AGONÍSTICA AGONÍA

He leído el texto póstumo de Christopher Hitchens, Mortalidad (Barcelona: Debate, 2012) de un tirón. No sé todavía si me tocará hacerle una reseña, pero me adelanto. Se supone que Hitchens lo concibió en parte como testimonio descarnado de su enfermedad mortal y en parte como ejemplo de su propia entereza en su lucha personal contra la muerte y, quizás, para que sirviera como estandarte de ese declamado materialismo estoico que le dio fama en la cruzada contra la religión a la que dedicó los últimos años de su vida. Aquí lo tenemos, destrozado por los crueles tratamientos contra el cáncer de esófago, pero incólume, irredento e incorruptible agonista, sin que pueda verse en él un mínimo indicio de flaqueza, indiferente a la trascendencia, rechazando toda esperanza en la inmortalidad y ajeno y hostil al sentimiento religioso. Él solo, con traza de héroe romántico, unas veces mordaz y otras tantas melancólico, cuerpo autoconsciente que se defiende hasta el final con la sola ayuda de jeringas, protones, eccemas, escáneres y los venenos químicos que degradaban sus ganglios infectados y a veces le permitían sobrellevar los momentos de dolor. Hitchens en su frágil y desnuda humanidad, descomponiéndose a consciencia y, en su lucidez sin fisuras, mostrándose una vez más como un superhombre.

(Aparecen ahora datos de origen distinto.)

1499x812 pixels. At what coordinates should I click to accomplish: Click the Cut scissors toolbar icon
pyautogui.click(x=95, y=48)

Pero ¿para qué sirve su ejemplo si era inevitable que leeríamos este testimonio post mortem, es decir, cuando el héroe, el superhombre que no teme inmolarse en el combate desigual contra la enfermedad y la Muerte, ya está muerto? ¿No hay algo de absurdo en la intención final de este libro, como la hay en la de todos los moribundos que escriben su via dolorosa hasta el último aliento? Quizá el verdadero estoicismo para los que están enfermos de muerte no sea la lucha sino ser capaces de permanecer en silencio y, a la postre, de autoeliminarse.

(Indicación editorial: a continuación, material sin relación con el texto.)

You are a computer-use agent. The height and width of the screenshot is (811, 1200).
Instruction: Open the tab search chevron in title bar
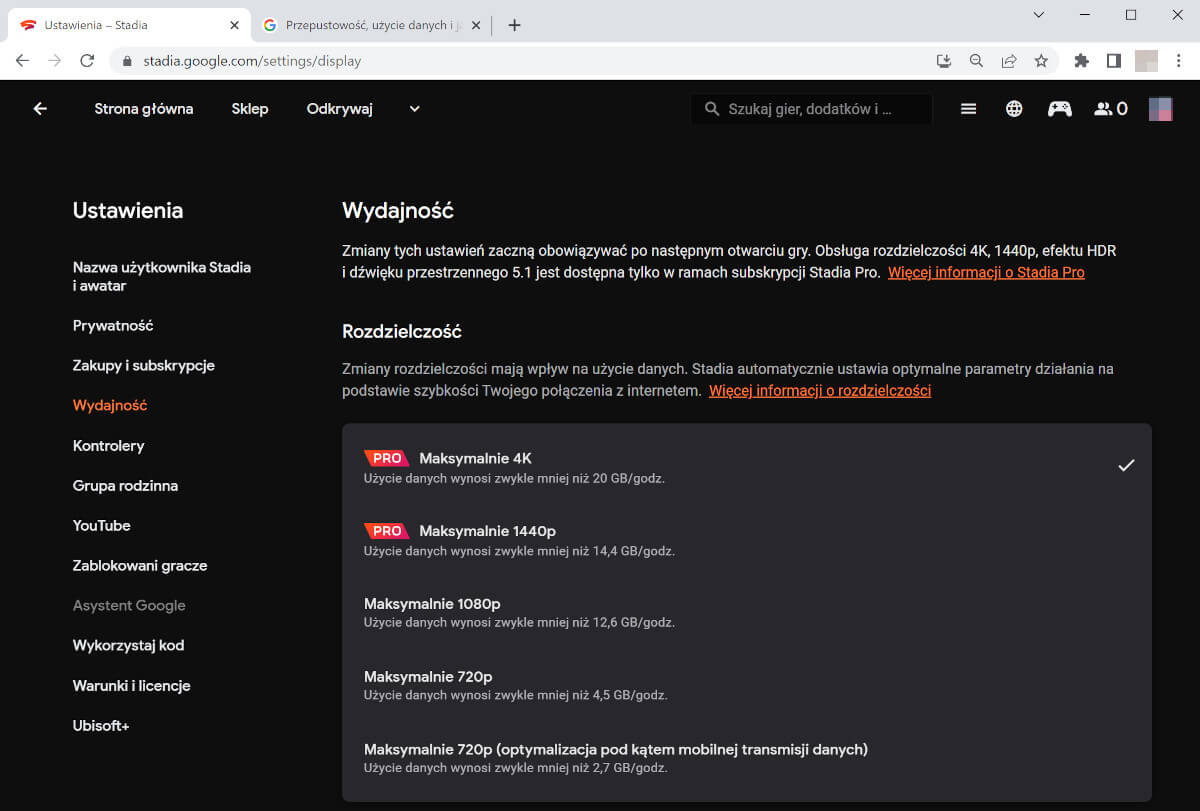point(1039,15)
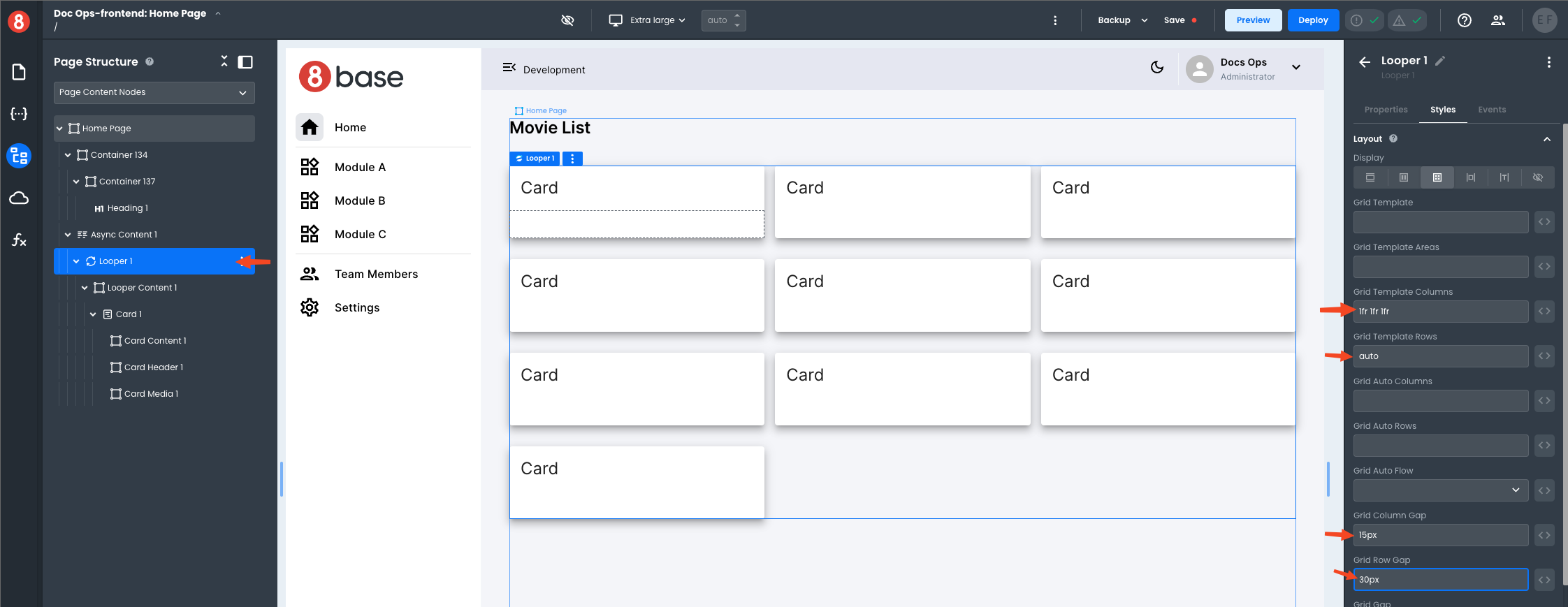Click the help question mark icon in top bar
The width and height of the screenshot is (1568, 607).
[1464, 20]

El testimonio de Hitchens, por otra parte, en la medida en que repasa algunas penurias de la enfermedad mortal, no puede significar lo mismo para el lector enfermo y para quien está sano. Uno y otro no comparten la misma experiencia. Estamos, pues, ante dos lecturas irreconciliables y excluyentes. El que está sano se enfrenta a un horror que ninguna escritura logra describir cabalmente, mientras que el enfermo se siente unido a Hitchens por una especie de piedad, una confraternidad que los demás no pueden comprender.

No me gustaría agonizar así. Preferiría hacerlo pletórico y abrazado al cuerpo de la mujer que quiero. Abrazado por ella. Abrazado.